Hi everyone! We have been gone for a long time. Sorry about that. A lot has changed since we last posted. We moved to a new place recently, and it brought back Gustave's separation anxiety. So I started working with him and decided to make a video of our first training day together.

This was two weeks ago and now Gustave is completely ok. No more whining or losing it when I walk away. Since this is the second time this technique has worked for us, I figured I'd share it with everyone here in case it is helpful to you too.

So, here you go —
https://www.youtube.com/watch?v=RxmABV8RS00


----------



## shellbeme (Mar 1, 2011)

Thank you for sharing this. We are moving next month and I have been concerned that Tucker's anxiety issues would return as well.


----------



## Furbabies mom (Jul 25, 2011)

I've missed seeing your two cuties!! I'd give Mieka treats for being so cute too!! 
Dewey's trainer is doing the same as you, if he doesn't respond negatively to Hardy, while he's close to me, he is rewarded with a treat. 
People that have dogs with separation problems should really watch your video. 
I'm happy that mine don't, maybe because there are four to keep each other company.


----------



## eiksaa (Jun 8, 2012)

shellbeme said:


> Thank you for sharing this. We are moving next month and I have been concerned that Tucker's anxiety issues would return as well.



Ooh where you guys moving to? Yes, for the sensitive ones even small moves can be worrisome. I think Gustave felt I was going to leave him at this new place and go away. 

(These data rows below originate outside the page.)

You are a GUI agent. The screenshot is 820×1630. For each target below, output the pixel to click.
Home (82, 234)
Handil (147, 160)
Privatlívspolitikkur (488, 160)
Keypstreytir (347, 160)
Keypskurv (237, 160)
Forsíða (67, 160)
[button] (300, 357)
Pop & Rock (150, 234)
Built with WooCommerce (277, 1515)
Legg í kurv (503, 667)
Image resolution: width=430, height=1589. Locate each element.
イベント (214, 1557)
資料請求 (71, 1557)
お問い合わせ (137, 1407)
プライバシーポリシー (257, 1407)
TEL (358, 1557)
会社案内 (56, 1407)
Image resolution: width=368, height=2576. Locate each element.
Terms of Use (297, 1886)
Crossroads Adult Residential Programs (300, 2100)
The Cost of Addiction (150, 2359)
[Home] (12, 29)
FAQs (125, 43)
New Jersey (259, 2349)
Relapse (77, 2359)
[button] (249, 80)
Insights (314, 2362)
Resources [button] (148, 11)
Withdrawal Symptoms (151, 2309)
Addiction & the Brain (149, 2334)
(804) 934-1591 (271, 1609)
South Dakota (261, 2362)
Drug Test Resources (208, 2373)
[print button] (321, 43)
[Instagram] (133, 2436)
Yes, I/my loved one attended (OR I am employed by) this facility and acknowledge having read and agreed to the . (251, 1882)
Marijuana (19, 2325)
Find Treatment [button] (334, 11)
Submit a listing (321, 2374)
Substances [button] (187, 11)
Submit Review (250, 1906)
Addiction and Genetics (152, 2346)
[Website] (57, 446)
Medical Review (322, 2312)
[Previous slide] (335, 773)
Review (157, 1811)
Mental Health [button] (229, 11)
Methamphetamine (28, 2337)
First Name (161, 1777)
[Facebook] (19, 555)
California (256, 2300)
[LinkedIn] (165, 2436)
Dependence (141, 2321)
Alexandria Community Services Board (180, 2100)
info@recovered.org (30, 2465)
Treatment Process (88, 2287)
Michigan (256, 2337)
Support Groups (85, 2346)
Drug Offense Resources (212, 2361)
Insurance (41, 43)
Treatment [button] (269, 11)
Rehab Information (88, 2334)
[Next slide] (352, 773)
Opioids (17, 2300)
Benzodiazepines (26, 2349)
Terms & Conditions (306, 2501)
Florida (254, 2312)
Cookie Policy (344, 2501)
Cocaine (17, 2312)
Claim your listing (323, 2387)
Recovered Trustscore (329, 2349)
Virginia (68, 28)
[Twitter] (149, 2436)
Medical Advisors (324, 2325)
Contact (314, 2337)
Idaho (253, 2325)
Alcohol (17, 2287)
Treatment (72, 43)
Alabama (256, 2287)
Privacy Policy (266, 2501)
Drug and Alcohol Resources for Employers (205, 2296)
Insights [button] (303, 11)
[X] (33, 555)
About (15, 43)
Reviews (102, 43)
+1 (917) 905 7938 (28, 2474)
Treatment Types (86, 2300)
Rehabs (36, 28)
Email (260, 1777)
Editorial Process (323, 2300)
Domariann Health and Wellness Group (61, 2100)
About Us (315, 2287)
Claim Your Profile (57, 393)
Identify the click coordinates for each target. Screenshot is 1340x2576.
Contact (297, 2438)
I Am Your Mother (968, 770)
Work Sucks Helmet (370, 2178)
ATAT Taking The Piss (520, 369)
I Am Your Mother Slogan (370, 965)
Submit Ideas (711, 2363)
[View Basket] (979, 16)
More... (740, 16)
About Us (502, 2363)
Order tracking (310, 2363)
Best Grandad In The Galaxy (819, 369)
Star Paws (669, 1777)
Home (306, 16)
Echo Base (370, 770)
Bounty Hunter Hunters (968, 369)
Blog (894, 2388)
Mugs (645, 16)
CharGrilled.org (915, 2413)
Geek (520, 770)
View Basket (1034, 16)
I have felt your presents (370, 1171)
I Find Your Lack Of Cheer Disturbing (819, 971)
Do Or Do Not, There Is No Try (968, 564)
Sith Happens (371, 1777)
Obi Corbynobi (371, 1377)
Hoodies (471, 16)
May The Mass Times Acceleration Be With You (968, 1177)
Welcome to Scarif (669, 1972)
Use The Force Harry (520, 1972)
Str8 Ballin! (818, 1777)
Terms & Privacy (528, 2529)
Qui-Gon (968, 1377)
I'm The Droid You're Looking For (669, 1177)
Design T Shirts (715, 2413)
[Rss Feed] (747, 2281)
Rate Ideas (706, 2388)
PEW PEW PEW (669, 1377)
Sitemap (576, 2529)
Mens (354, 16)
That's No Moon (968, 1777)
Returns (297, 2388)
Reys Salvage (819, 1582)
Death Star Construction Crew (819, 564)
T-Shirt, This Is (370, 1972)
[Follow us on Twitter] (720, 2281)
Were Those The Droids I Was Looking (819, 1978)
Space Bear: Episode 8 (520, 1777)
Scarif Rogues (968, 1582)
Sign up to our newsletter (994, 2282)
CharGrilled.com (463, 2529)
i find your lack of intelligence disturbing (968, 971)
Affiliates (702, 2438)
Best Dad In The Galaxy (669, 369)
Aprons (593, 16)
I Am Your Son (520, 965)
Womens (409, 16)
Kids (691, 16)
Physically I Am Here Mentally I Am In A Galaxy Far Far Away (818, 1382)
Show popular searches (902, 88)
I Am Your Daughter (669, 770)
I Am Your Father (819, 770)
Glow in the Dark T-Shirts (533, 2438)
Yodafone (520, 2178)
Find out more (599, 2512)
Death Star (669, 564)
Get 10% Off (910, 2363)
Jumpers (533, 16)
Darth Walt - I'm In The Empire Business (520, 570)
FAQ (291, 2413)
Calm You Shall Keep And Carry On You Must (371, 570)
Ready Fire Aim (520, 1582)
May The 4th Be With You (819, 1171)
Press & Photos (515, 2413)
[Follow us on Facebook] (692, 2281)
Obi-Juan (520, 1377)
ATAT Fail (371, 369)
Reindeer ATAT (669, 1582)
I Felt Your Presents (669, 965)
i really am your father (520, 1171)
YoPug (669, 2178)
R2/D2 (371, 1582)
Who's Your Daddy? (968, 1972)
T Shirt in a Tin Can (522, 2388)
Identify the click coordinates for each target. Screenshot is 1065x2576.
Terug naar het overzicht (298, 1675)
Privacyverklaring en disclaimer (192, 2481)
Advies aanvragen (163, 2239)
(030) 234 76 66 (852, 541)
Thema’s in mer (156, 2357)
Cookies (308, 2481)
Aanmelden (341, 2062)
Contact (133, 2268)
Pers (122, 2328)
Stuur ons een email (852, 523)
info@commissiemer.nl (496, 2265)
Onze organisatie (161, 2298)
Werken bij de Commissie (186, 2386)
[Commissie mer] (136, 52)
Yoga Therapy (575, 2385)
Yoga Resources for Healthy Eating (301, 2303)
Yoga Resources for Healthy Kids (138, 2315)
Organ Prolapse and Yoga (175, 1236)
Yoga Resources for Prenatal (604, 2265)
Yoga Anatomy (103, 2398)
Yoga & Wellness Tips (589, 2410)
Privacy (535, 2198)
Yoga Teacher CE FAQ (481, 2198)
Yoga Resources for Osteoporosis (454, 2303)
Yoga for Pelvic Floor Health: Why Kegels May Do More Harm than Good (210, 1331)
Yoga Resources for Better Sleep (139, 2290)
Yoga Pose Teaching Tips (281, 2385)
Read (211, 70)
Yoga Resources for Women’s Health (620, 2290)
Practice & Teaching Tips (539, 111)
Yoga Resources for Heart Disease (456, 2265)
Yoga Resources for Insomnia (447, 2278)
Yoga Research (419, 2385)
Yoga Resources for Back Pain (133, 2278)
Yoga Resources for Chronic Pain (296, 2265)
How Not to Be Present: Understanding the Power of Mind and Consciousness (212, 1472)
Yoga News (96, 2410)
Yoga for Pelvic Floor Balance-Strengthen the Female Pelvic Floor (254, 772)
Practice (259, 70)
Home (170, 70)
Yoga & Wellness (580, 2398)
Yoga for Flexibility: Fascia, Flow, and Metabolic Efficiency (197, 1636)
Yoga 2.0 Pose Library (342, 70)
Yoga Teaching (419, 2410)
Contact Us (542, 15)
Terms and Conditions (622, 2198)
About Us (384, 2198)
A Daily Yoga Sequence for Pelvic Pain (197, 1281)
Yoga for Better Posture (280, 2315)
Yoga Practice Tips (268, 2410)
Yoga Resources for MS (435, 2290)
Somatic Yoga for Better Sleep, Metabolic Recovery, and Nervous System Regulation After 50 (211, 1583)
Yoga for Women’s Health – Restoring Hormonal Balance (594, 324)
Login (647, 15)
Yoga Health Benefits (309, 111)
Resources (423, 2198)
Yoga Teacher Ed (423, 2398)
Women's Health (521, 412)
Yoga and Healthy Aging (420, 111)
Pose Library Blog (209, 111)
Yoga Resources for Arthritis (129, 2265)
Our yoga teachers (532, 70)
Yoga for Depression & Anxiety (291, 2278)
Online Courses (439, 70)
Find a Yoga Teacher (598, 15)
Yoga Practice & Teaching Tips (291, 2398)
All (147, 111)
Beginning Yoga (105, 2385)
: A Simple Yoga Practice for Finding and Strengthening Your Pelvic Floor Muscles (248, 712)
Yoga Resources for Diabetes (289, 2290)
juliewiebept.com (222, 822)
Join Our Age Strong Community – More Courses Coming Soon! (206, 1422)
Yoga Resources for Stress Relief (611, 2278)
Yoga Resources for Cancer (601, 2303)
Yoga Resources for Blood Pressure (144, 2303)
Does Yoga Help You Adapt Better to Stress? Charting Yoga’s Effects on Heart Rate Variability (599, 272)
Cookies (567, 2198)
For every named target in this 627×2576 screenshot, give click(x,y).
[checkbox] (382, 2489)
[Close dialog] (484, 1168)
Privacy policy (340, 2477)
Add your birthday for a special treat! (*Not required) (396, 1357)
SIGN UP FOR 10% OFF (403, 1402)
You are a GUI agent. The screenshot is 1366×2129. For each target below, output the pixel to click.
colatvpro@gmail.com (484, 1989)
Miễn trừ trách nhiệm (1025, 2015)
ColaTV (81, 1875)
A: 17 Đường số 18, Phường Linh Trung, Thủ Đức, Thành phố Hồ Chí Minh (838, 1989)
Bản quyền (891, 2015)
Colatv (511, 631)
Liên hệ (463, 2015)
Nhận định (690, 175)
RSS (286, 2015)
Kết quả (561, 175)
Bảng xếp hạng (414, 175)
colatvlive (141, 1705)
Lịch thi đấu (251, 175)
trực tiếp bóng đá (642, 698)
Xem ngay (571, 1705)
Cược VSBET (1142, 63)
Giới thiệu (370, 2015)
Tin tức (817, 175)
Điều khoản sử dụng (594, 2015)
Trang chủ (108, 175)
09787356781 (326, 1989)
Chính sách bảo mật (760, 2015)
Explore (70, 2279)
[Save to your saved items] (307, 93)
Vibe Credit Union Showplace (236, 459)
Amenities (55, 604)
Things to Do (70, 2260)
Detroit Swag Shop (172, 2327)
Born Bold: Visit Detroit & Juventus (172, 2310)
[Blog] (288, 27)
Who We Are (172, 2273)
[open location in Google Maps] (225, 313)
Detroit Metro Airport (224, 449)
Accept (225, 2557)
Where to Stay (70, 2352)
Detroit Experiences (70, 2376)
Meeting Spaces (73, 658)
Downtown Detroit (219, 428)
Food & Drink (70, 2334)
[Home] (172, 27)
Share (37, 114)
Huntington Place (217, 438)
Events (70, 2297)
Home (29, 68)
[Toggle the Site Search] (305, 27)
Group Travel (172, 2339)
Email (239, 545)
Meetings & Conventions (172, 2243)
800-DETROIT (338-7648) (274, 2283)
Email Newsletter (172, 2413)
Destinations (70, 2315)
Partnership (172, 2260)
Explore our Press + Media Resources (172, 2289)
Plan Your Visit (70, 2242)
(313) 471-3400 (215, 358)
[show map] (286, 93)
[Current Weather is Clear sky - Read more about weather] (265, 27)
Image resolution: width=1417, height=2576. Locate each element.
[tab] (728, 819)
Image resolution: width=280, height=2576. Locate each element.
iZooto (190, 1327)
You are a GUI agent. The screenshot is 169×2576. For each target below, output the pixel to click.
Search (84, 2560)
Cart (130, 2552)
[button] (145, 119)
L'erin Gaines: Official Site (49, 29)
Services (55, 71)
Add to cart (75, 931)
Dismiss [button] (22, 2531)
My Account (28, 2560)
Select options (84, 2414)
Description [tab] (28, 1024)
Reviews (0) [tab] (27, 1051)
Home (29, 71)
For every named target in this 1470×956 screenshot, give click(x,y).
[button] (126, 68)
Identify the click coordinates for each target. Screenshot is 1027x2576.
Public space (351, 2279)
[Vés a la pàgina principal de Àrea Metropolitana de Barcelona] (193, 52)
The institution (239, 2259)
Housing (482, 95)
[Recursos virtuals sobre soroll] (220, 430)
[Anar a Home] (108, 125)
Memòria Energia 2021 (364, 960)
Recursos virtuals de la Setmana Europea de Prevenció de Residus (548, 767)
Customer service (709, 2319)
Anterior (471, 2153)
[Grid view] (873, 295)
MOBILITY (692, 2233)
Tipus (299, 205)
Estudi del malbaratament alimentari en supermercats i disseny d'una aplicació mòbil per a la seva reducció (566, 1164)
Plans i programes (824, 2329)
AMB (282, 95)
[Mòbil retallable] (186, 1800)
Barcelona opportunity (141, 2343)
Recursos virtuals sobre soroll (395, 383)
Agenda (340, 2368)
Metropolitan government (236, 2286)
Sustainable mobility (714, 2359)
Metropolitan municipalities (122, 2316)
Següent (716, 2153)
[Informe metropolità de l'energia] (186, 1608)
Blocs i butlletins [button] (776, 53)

Hope you don't need to use any of these techniques at all.


----------



## eiksaa (Jun 8, 2012)

Furbabies mom said:


> I've missed seeing your two cuties!! I'd give Mieka treats for being so cute too!!
> Dewey's trainer is doing the same as you, if he doesn't respond negatively to Hardy, while he's close to me, he is rewarded with a treat.
> People that have dogs with separation problems should really watch your video.
> I'm happy that mine don't, maybe because there are four to keep each other company.



Hi Debbie!! We've missed you guys too. Haha, Mieka is counting on her cuteness. 

Ooh the trainer sounds great. Really, this positive reinforcement stuff is simple. Treat when you see positive behavior. It's pretty amazing how effective it can be.


----------



## Maglily (Feb 3, 2009)

Thank you for sharing the video, I've heard of these techniques before and tried them (on and off) but of course, watching your too is much more entertaining. They are adorable.


----------